## Input records
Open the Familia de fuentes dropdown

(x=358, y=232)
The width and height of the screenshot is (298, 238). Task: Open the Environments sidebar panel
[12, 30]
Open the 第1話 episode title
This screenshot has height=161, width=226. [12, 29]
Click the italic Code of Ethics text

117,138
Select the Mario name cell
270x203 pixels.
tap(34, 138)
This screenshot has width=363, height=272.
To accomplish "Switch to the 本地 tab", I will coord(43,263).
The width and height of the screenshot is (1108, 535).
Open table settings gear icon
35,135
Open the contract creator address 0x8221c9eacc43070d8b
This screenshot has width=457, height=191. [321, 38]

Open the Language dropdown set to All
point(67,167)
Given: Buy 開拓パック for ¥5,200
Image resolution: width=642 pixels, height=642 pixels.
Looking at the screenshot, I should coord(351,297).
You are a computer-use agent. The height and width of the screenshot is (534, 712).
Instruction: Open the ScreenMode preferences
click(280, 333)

==

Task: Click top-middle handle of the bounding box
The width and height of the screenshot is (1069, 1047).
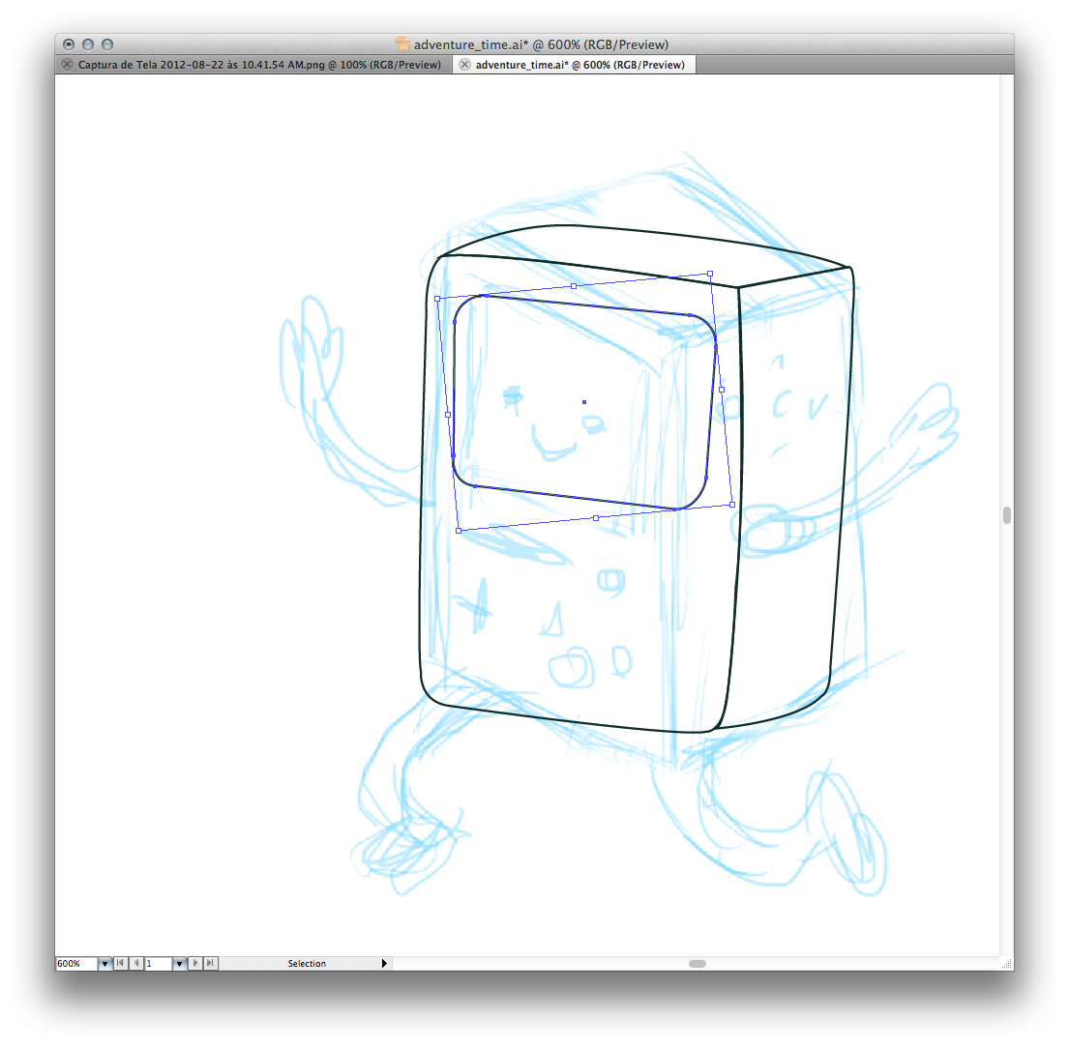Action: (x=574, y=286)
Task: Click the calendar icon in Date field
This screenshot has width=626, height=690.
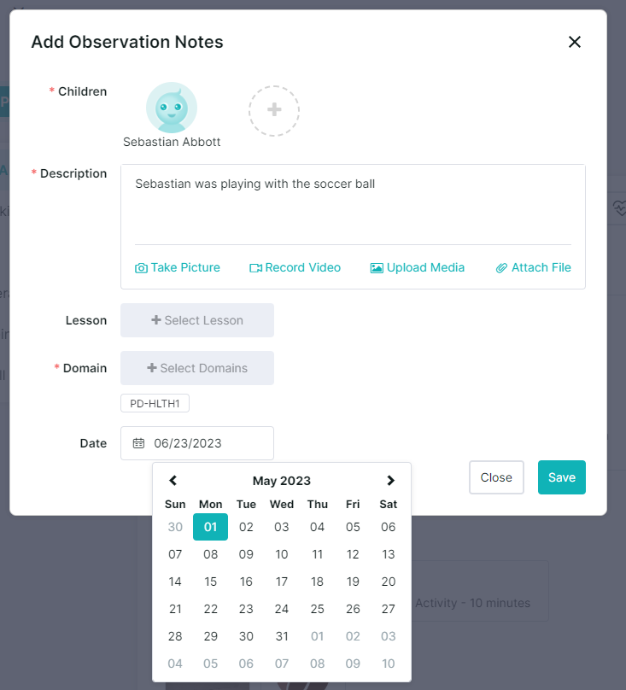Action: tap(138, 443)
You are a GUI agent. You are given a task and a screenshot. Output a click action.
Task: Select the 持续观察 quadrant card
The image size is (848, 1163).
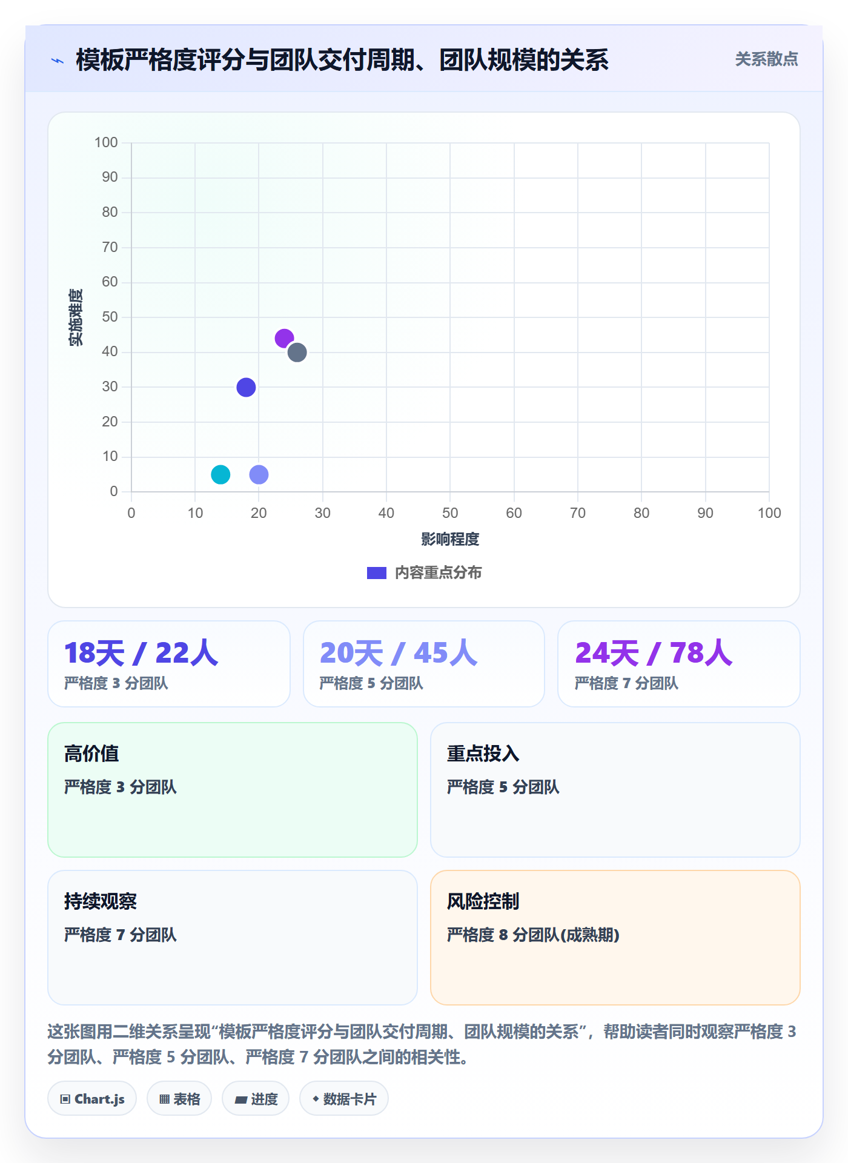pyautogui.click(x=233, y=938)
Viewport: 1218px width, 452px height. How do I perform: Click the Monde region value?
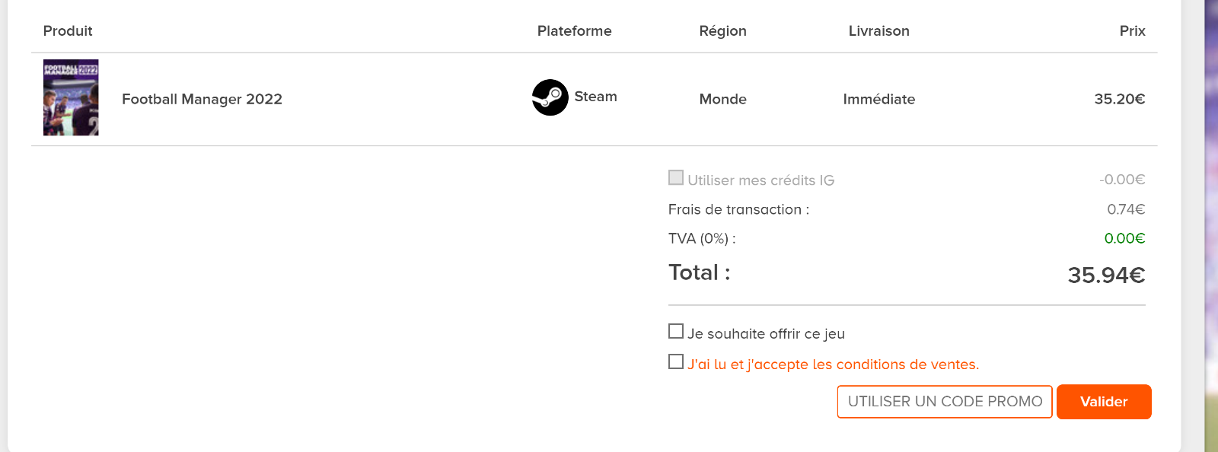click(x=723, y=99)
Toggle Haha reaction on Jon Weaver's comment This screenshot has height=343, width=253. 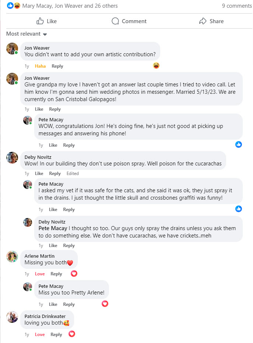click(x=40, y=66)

--

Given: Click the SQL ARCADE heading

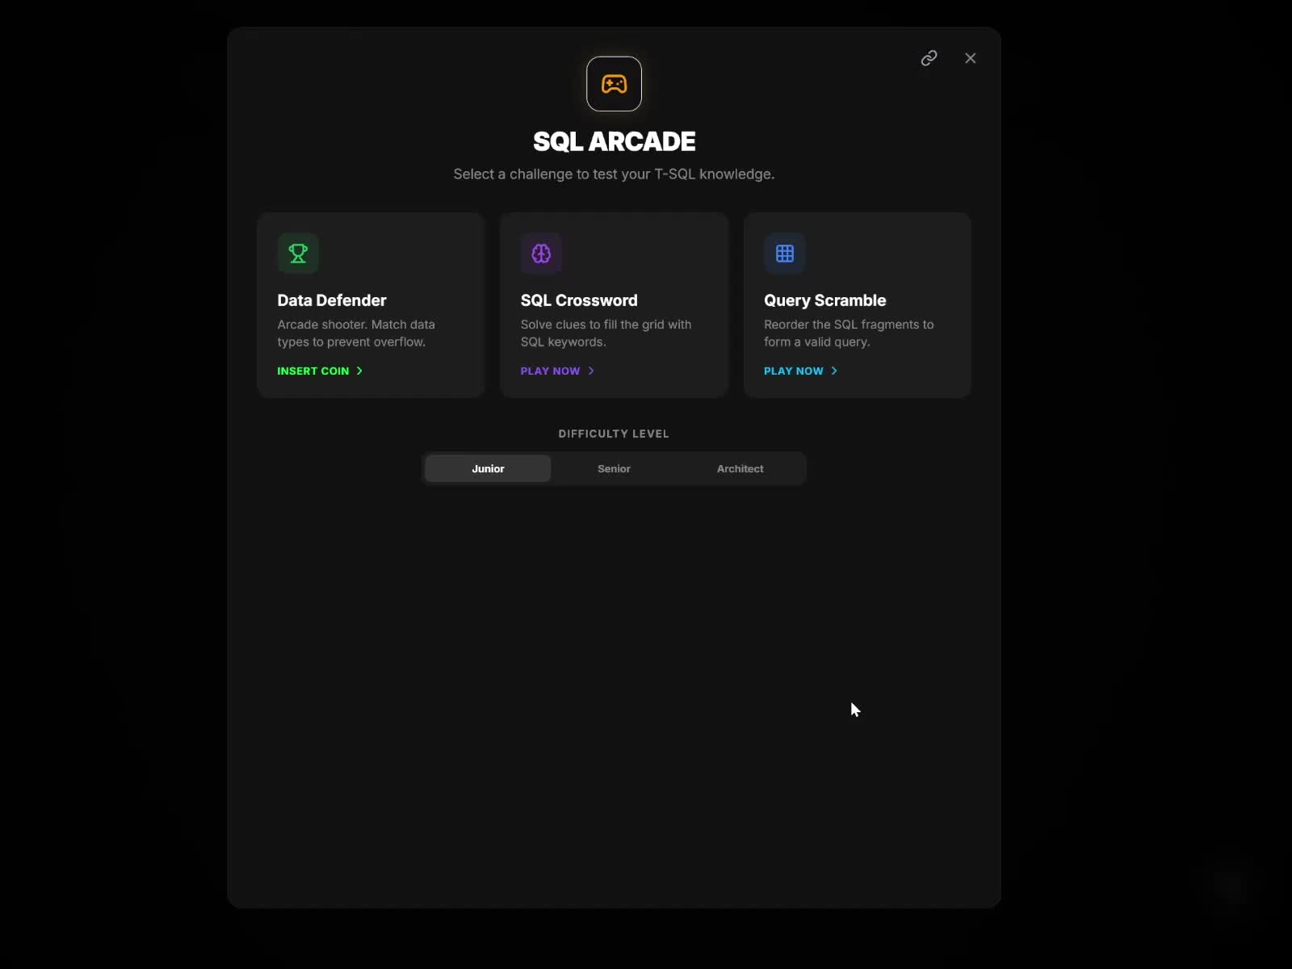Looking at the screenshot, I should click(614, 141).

## Task prompt
Among the entries, copy every line containing the word "Select".

## Written solution
Select the Mario name cell
Task: Select the 持续观察 quadrant card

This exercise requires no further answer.